What you should do: Copy the lines of the records below exactly, leaving the pictures out of your answer.

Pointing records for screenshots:
>> Start

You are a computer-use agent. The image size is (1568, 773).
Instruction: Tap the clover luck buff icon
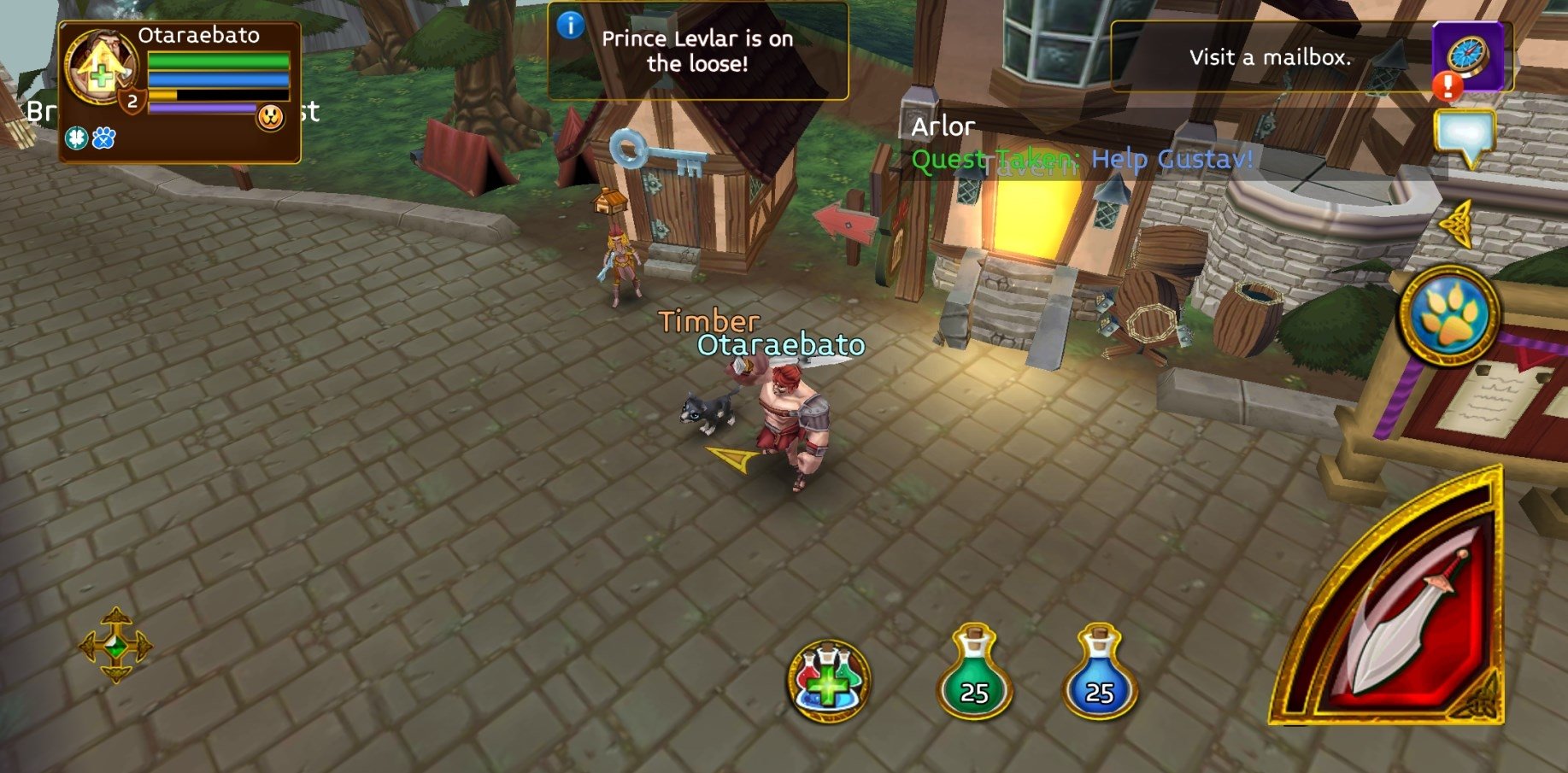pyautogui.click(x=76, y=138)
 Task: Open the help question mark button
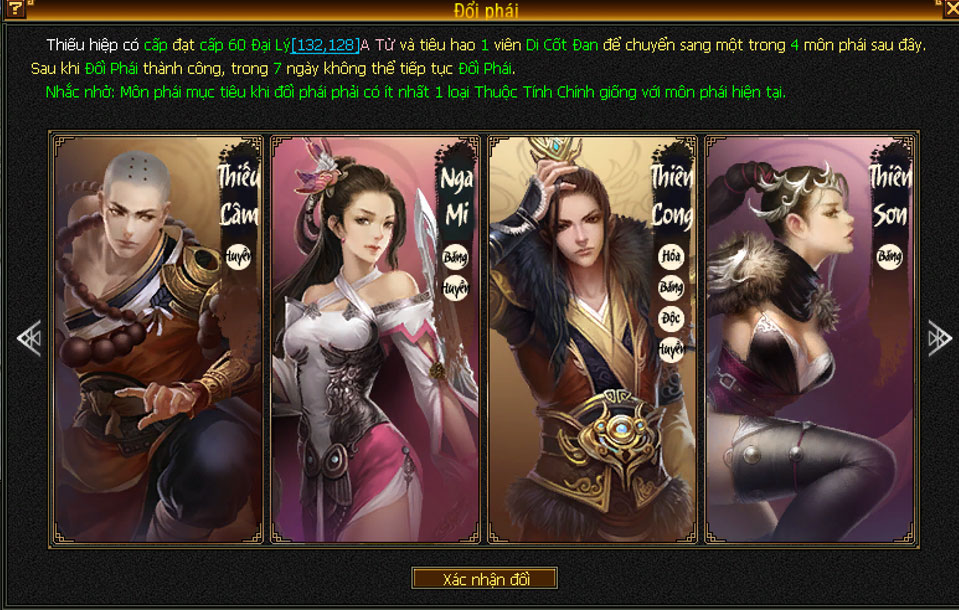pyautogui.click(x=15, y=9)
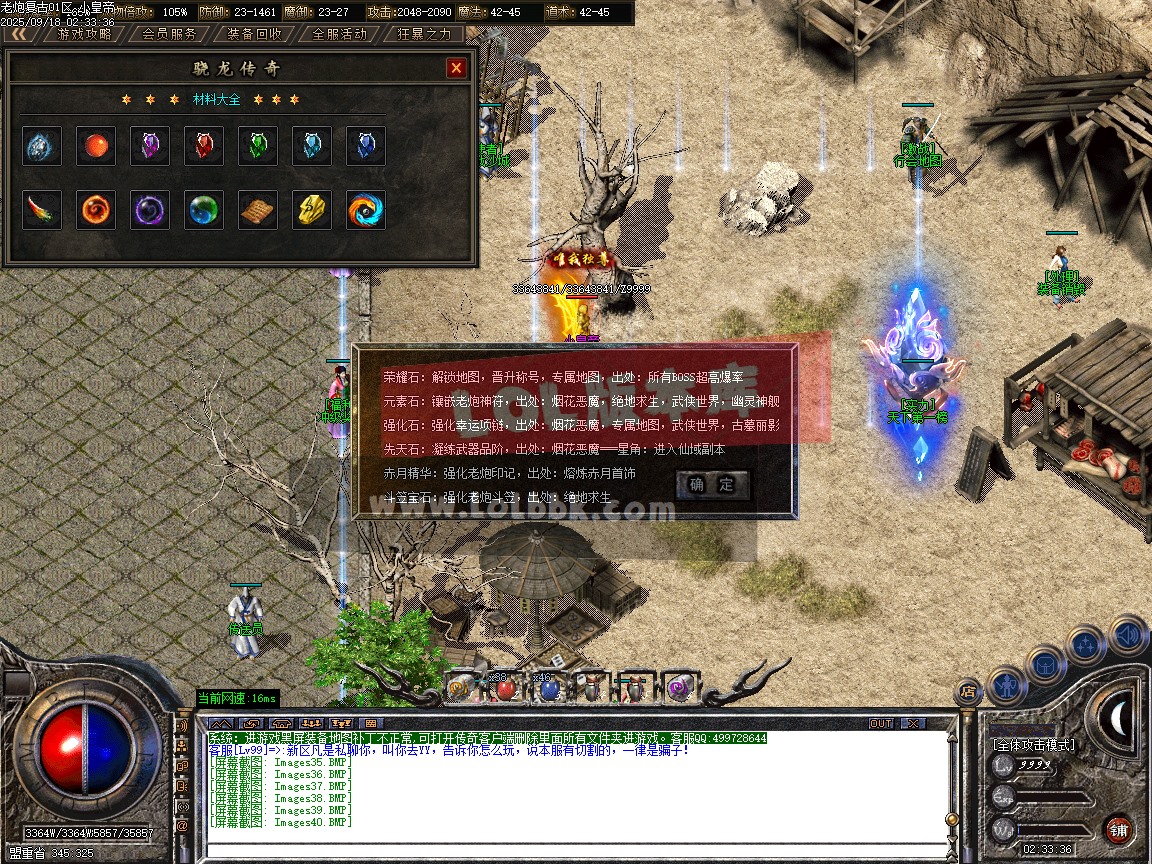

>> End

Final result:
You are a computer-use agent. The image size is (1568, 773).
Instruction: Tap the clover luck buff icon
pyautogui.click(x=76, y=138)
 Task: Open the help question mark button
pyautogui.click(x=15, y=9)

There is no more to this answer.